I am creating 1 website using Web api and angular js and i am so much confused about Authentication to be used in my web site.

I have created one login.js in which there would be my Login method which will post my Username/Emailid and password to my Web Api and the method in web api will authenticate that user.

Code:

$scope.Login()
{
  $.post("api/Authentication/Login",Username,Password)
  {
  }
}

Web api code:

[Route]
Public Task<object> Login([FromBody] username,password)
{
   //method to authenticate user from database.
   //Now the tricky parts comes like after authenticating user should i 
   //just store the user id in my session like this Session["userid]=id or
   //Should i go for storing whole user object in my cookie as i have read 
   //that storing data in session is very bad idea and disaster too as session is very memory
   //and so i think i would go for cookie which will be saved on client side.
   //but what if cookie isnt supported by browser??
}

Using session is disaster as pointed out by Darin Dimitrov in his answer and comments. So i have decided to use cookie as per this answer and one of the ecommerce site that is Nop Commerce uses cookie too to store currently login customer object as per this question and answer Question

I am following this code suggested by LukeP in this Question for authentication purpose and maintaining currenlty login user object across my whole appilcation.

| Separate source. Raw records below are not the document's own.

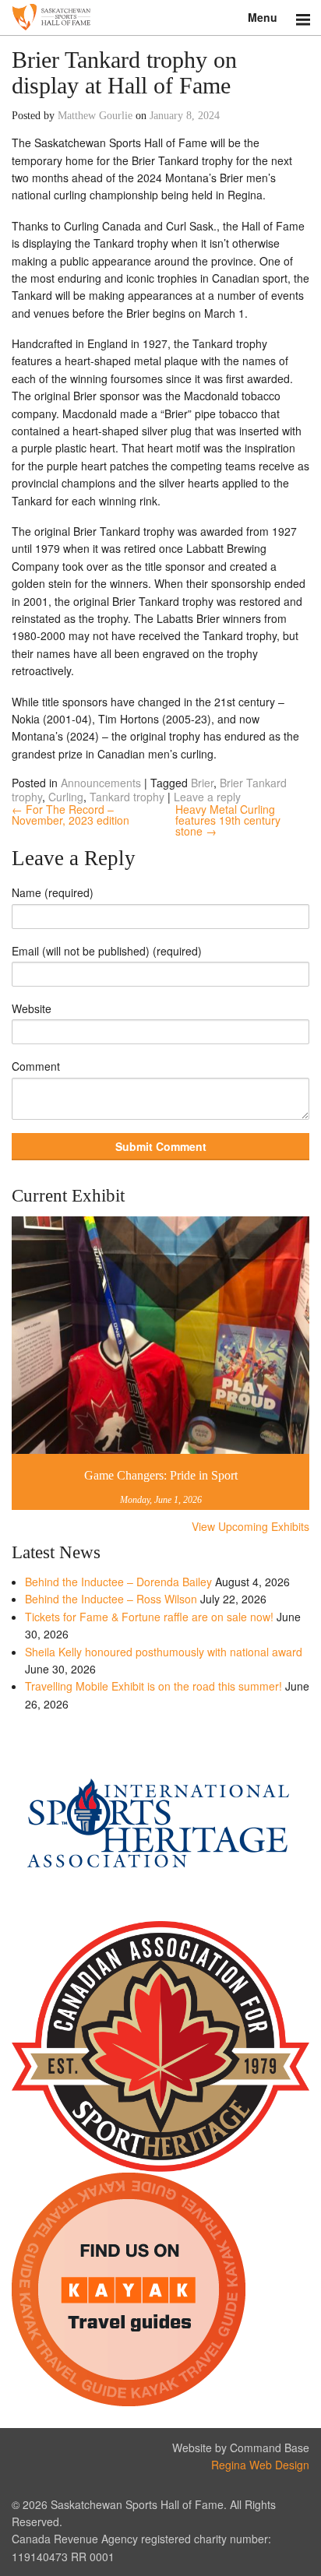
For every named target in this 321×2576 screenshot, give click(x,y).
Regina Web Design (260, 2464)
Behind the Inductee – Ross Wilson (111, 1598)
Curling (65, 796)
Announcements (101, 782)
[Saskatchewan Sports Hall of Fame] (160, 17)
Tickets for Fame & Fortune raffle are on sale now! (149, 1616)
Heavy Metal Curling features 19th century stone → (227, 820)
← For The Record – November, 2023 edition (70, 814)
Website (31, 1008)
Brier (202, 782)
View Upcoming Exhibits (250, 1526)
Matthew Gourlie (95, 115)
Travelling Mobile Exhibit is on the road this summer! (153, 1686)
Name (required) (52, 892)
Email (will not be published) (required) (107, 951)
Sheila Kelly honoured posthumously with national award (163, 1651)
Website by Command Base (240, 2447)
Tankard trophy (127, 796)
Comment (36, 1066)
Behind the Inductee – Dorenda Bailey (118, 1581)
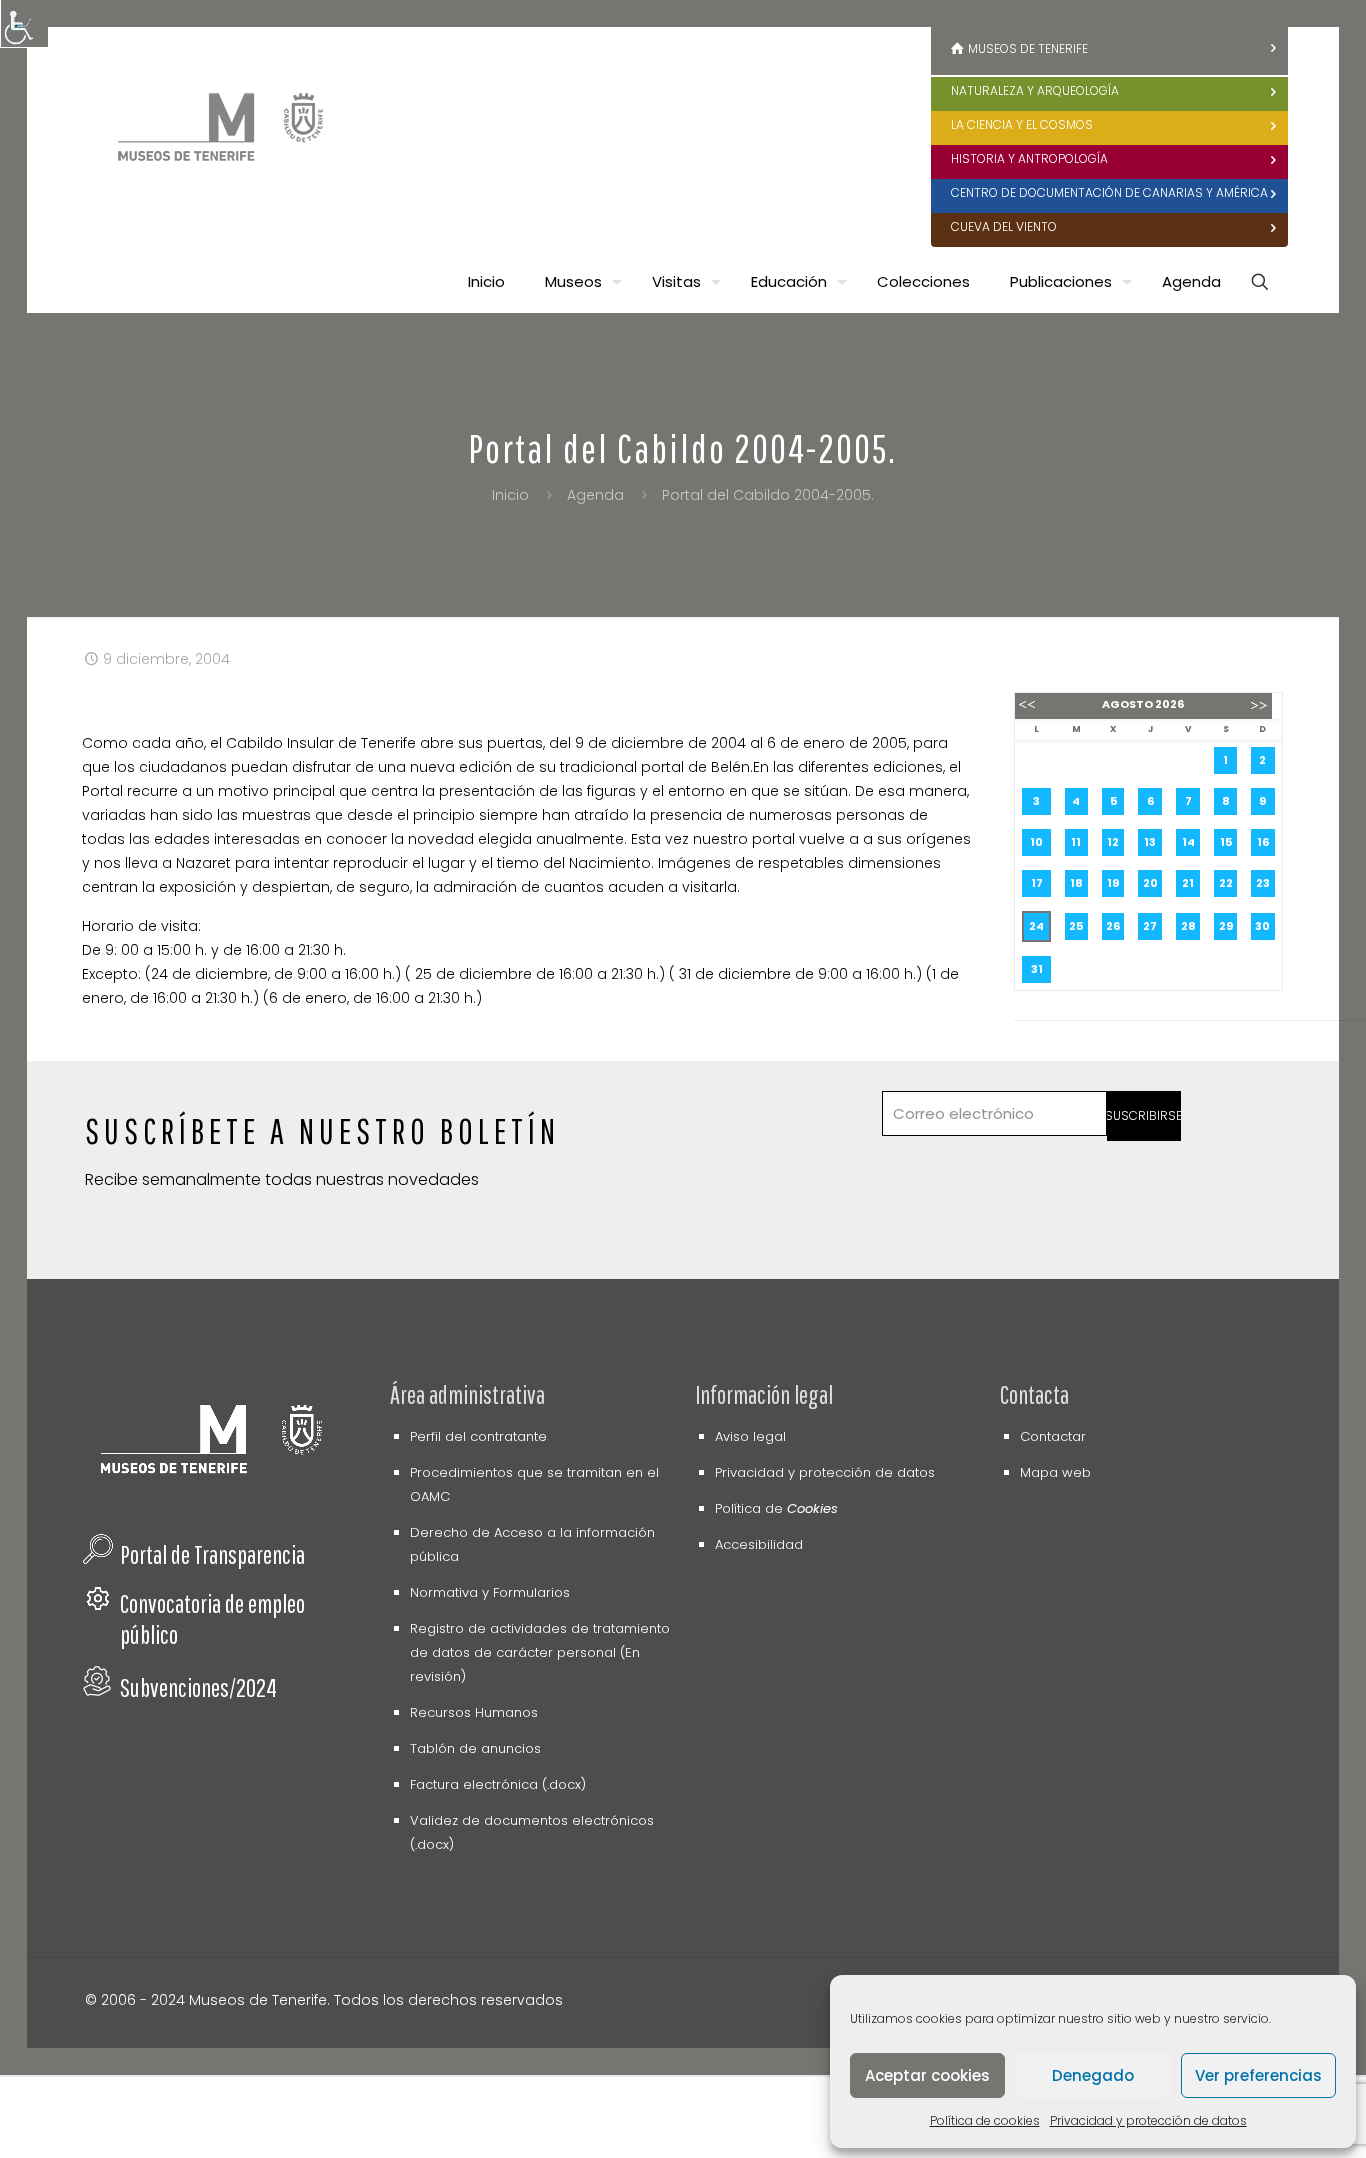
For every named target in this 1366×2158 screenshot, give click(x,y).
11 (1076, 842)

I have read about asp.net claim identity too but dont know whether i can use it in my asp.net web api and angular js.

So can anybody tell me whats the correct approach to use for authentication in asp.net web api and angular js and what all the changes to be done in LukeP code to work with web api and angular js??

Can anybody explain me about this appraoch which i have pointed above with some detail description and some codes too as it can help me and some others too if they are searching for the same.

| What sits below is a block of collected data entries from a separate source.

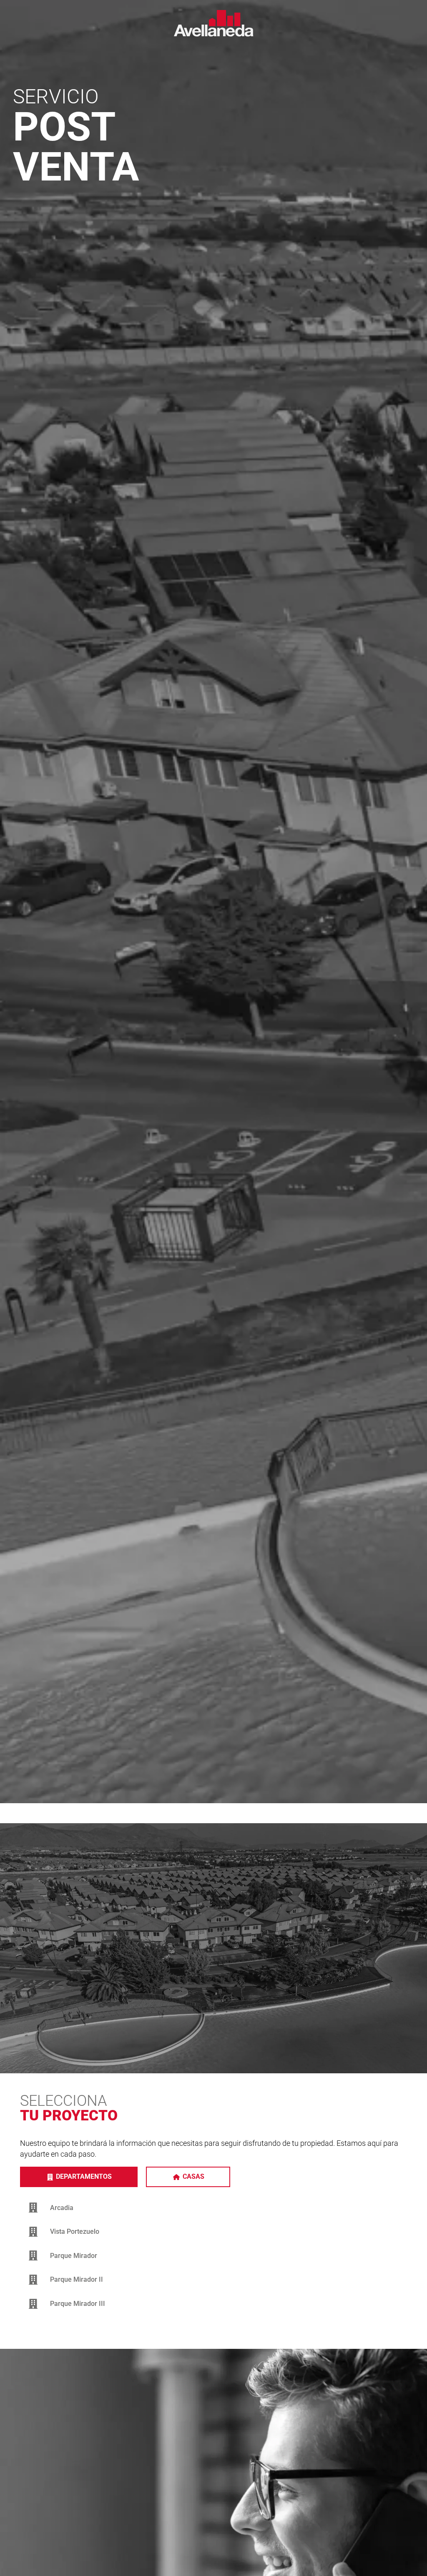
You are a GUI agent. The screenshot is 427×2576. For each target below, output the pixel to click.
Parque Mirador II (76, 2279)
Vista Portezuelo (74, 2231)
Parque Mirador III (77, 2304)
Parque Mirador (73, 2256)
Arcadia (61, 2208)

Later i will offer 100 bounty to the answer addressing all above concern with some codes.

Answer 1

The best way to do it is with token authentication. In summary it works like this:

• A POST /api/login route on the server takes in a username + password, checks that they are valid against the database, then generates and returns a refresh token (which can just be a random string or GUID). The refresh token is also stored in the database next to the user, overwriting the previous refresh token
• A GET /api/access-token route on the server takes in a username + refresh token, checks that they match in the database, then generates and returns an access token
• Any other /api/* routes require a valid access token to be in the header of the request, otherwise they assume the user does not have a valid login

The access token is a data object that has been encrypted using a secret key that only the server knows. It should contain the username, an expiry date (usually ~10mins from when the token was generated), and any permissions or misc data about the user. Because it is encrypted with a secret key, it cannot be forged by an attacker.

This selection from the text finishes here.